There’s nothing quite like nearly dying that can make you appreciate living.
Long before the bankruptcy, GM was trying to right the ship, but it turned out to be too little, too late. There was too much rot; the company had become overburdened and they simply couldn’t pull it off any longer.
I first realized what they were capable of when the first Cadillac CTS-V showed up at my place, I couldn’t believe it was a GM product. It was too solid, too well designed and too fun. It moved my preconceived notions and expectations for what the General was capable of to an entirely different place.
Then during the tumultuous years around the debate of whether the global economy could survive GM’s death, there were still glimmers of hope. The truck range was great, cars were better than they had ever been and GM began to embrace their global abilities, bringing Pontiac a couple of products developed in Australia. It was such a refreshing change, and I began to relax, but literally the week I was driving the exceptional Pontiac G8 GT, Pontiac got axed. At that point, I saw the potential evaporate before my eyes.
Today there is a great deal of attention being paid to the exceptional, game-changing, and innovative Electric Chevy Volt and how it’s going to effect how we think about driving. That’s all well and good, but I have to tell you: I’m more excited about the 2011 Chevy Cruze sitting outside my window. It’s the car Chevy has been capable of for years and now they have finally built it.
The reason I’m excited: Chevy has finally built a “meat and potatoes” car that is just plain great.
The small sedan market is the sweet spot of the automotive business. This is the market segment where you sell in bulk and sales are measured in hundreds of thousands of units per month. Honda’s Civic, Toyota’s Carolla, Ford’s Focus and Chrysler’s 200/Dodge Avenger, among many others, share this big chunk of the sales pie chart. The competition is rather heated, but in every way the Cruze is up to the challenge.

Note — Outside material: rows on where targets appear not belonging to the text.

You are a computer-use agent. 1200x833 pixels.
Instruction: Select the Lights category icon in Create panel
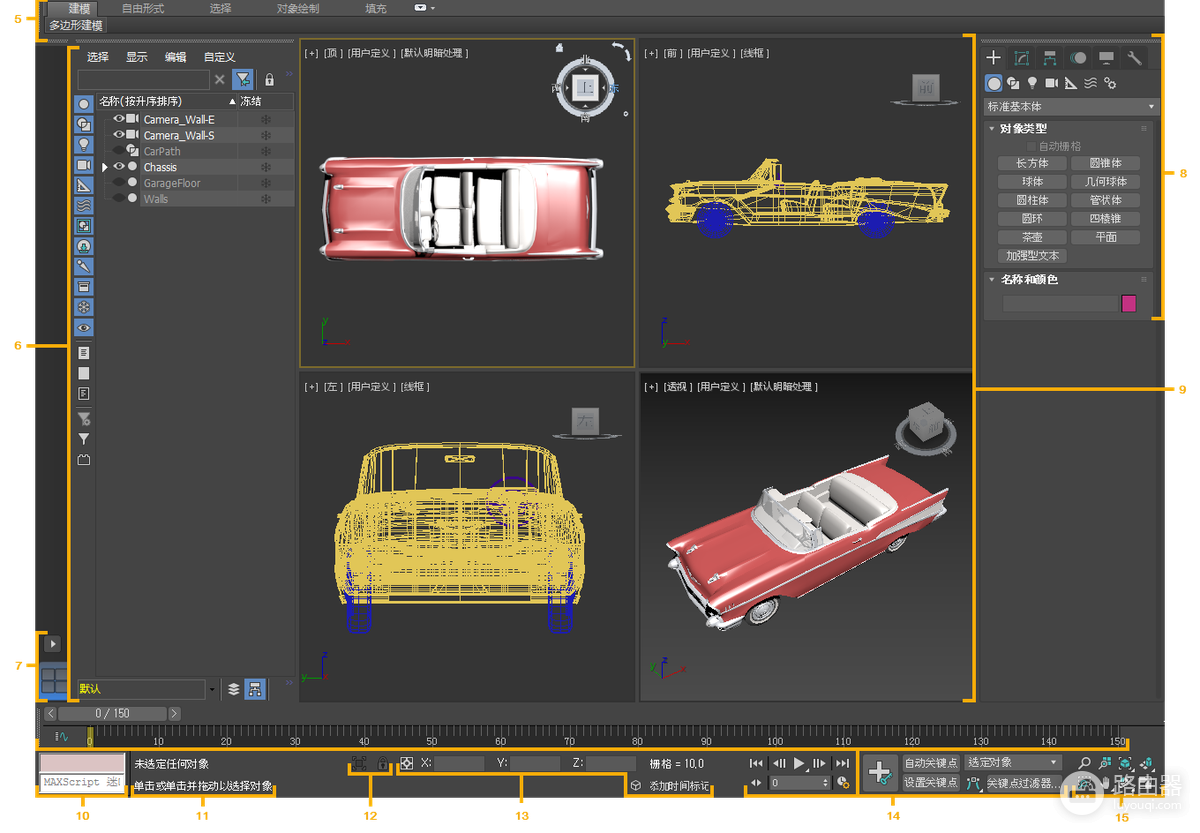(x=1032, y=83)
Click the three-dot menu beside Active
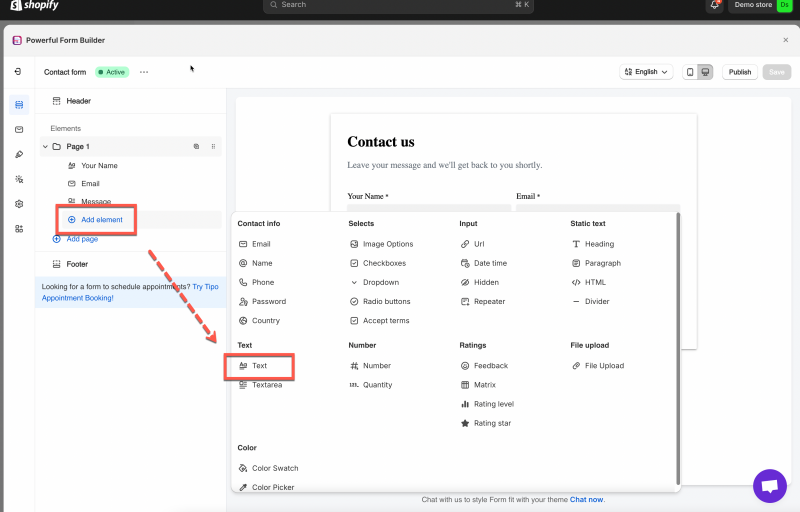Viewport: 800px width, 512px height. click(144, 72)
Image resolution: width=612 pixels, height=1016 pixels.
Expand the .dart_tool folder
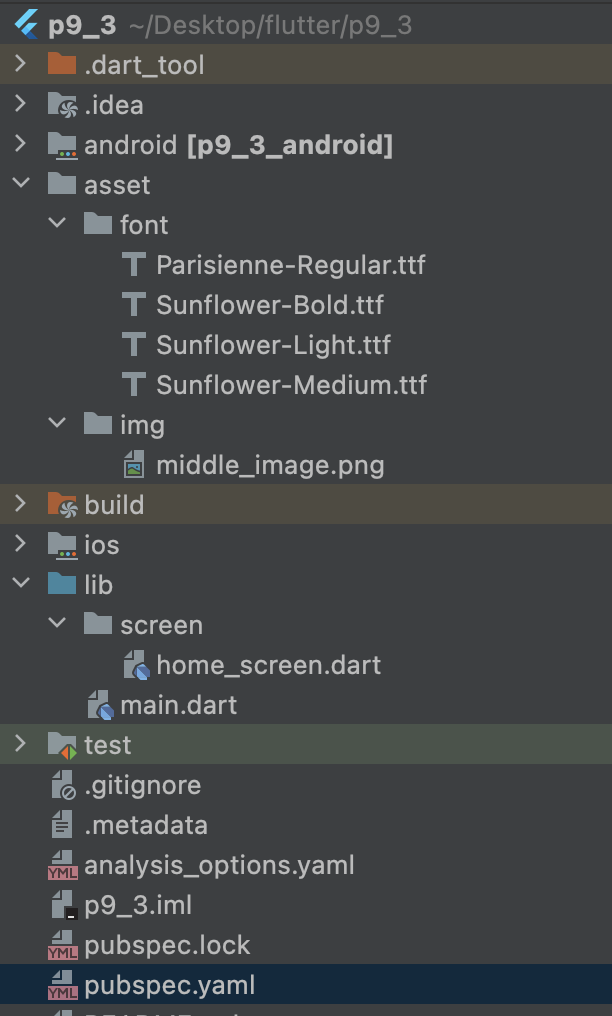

On first blush the Cruze is a good looking chunk of metal, which is where the bizzaro world of the new GM starts altering my life’s expectations. The design is fresh, clean and efficient with curves and creases sculpting around wheel arches and windows and gives the Cruze what one should expect from a more expensive European car. The somewhat sported-up LTZ version has some aero bits in front, fascia and rear deck lid treatments which, again counter to my experience, look like they belong on the car rather than hot glue-gunned out of day-old marshmallows.
Even the simple act of opening and closing the drivers door makes someone experienced in all-things-automotive mutter to himself, “It’s a Chevy? Really?” But in reality, it is when you sit in the handsome, well laid-out and functional interior that you might begin to develop a slight facial tick as you try to process the idea that GM has been capable of building something this good all along, and yet they gave us the Lumina. Such a realization almost makes you angry.
My trip through bizzaro world continued when I fired up the little sedan’s engine. It’s quiet, boasts 24-36 MPG ratings, and has 138 horsepower coming out of a little 4-cylinder turbo. These are really good numbers, even in this fuel-sipping segment, but it is the fact that GM has built such a stout power plant that’s really worth noting. In the past their “Little 4’s” managed to get nicknames like the “Iron Duke” and the “Quad-4”. The Duke was at one time considered innovative (in 1973) when it came. The Quad-4 was GM’s first real foray into multi-valve, non-pushrod engines and it ended up being a poster child for underpowered, noisy boat anchors like the GrandAm and Olds Achieva.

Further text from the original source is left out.